Perhaps to begin answering this question we should start by defining what really is nationalism. As with many other abstract concepts, what tends to happen is that different communities chose to define the concept in a way that suits their agenda, but in the simplest way of putting it, nationalism “…is primarily a political position, which holds that the national unit and the political unit should be congruent” according to Ernest Gellner.

So, what does this statement actually mean? In physical terms it means that the community that is being considered would be the same community that is in power. Arguably, this seems like a very legitimate concept that coincides with the right of self-determination. You have the inherent right as a community to decide who governs you, and as a general rule, we tend to choose governments made out of people that think like us, that we identify with and that we believe represent us as much as possible. But this can break down in two situations: firstly, when the community demographic shifts in a very sudden and inorganic manner and thus the government is no longer representative of said community, or alternatively, when the community is too diverse for it to be accurately and fairly represented by one party in power.

→ Exercise directions
In the nationalism passage, turn the paragraph starting "So, what does this statement actually mean?" into a short list of its main points. Rely only on the nationalism passage, not the data that comes after it.

→ Dataset extract

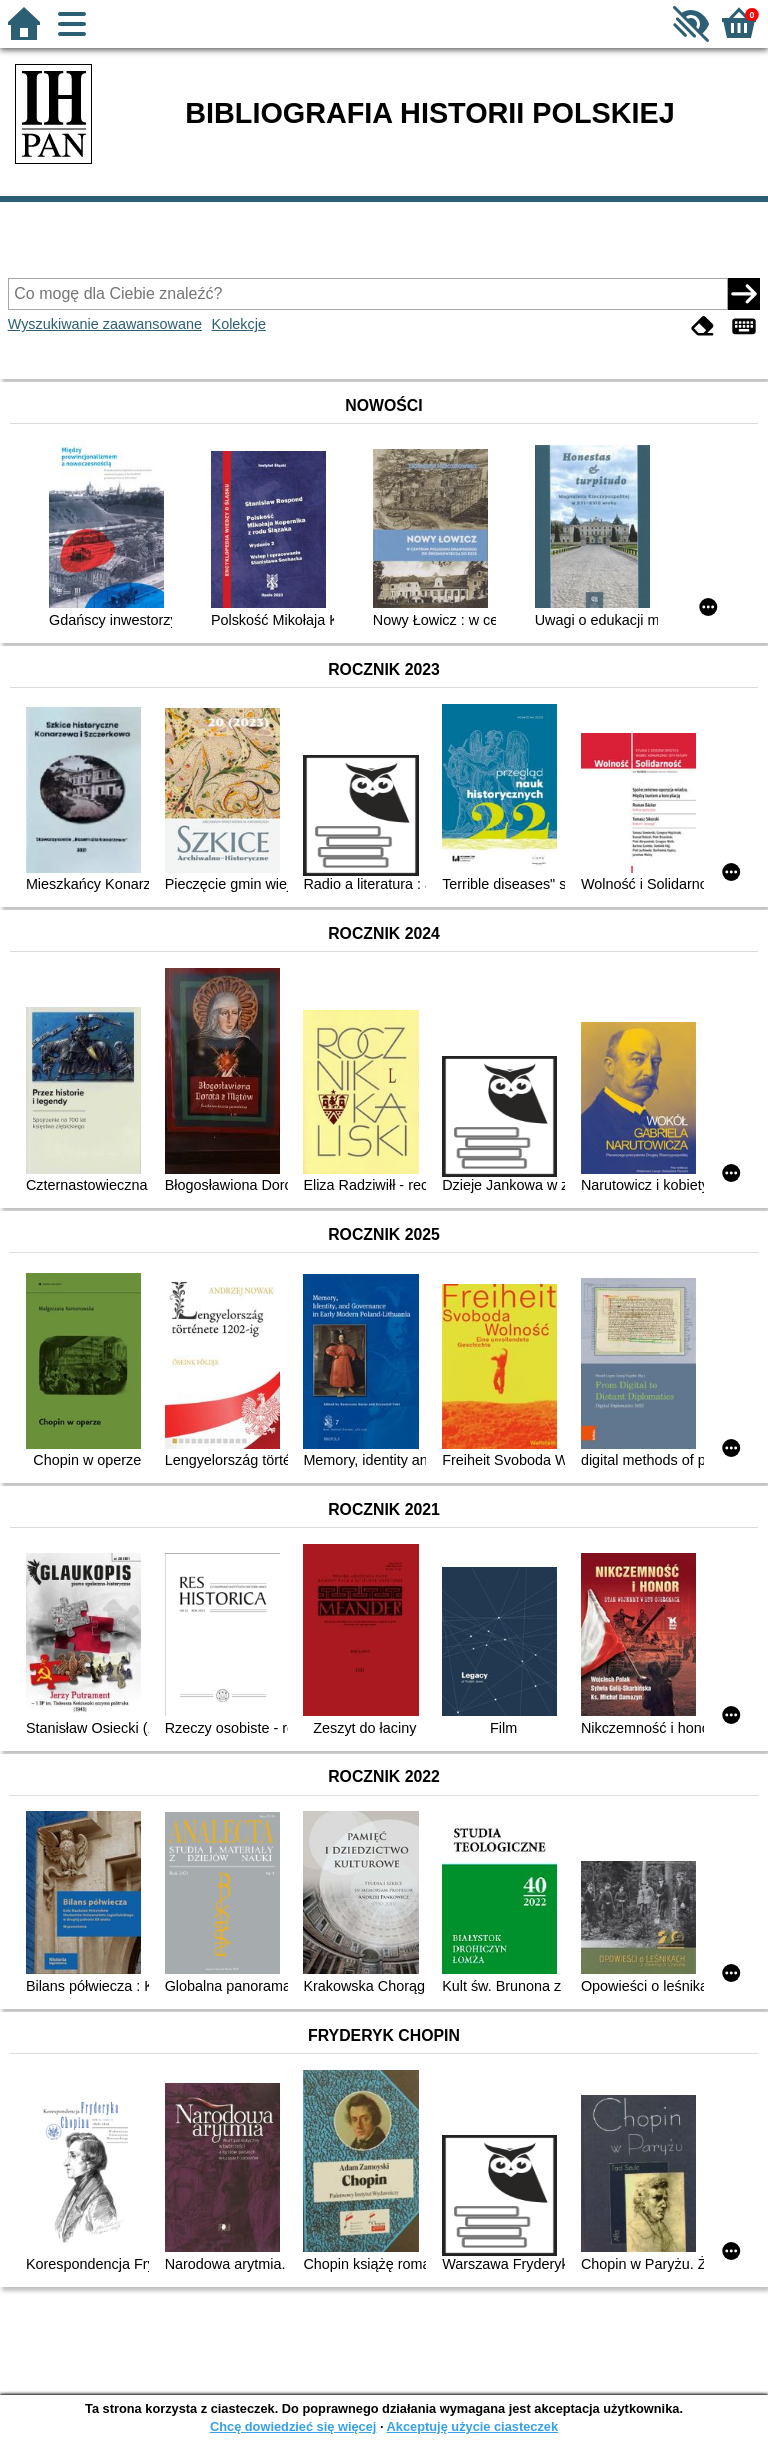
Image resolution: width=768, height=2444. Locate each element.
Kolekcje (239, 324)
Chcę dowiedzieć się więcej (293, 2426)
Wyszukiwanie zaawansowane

→ In response
- In physical terms, the community being considered would be the same community that holds power.
- This seems legitimate and fits the right of self-determination: a community has the right to decide who governs it.
- People generally choose governments made up of those who think like them, whom they identify with, and who they believe represent them.
- This can break down in two situations:
  - the community's makeup shifts suddenly and inorganically, so the government no longer represents it;
  - the community is too diverse to be accurately and fairly represented by one party in power.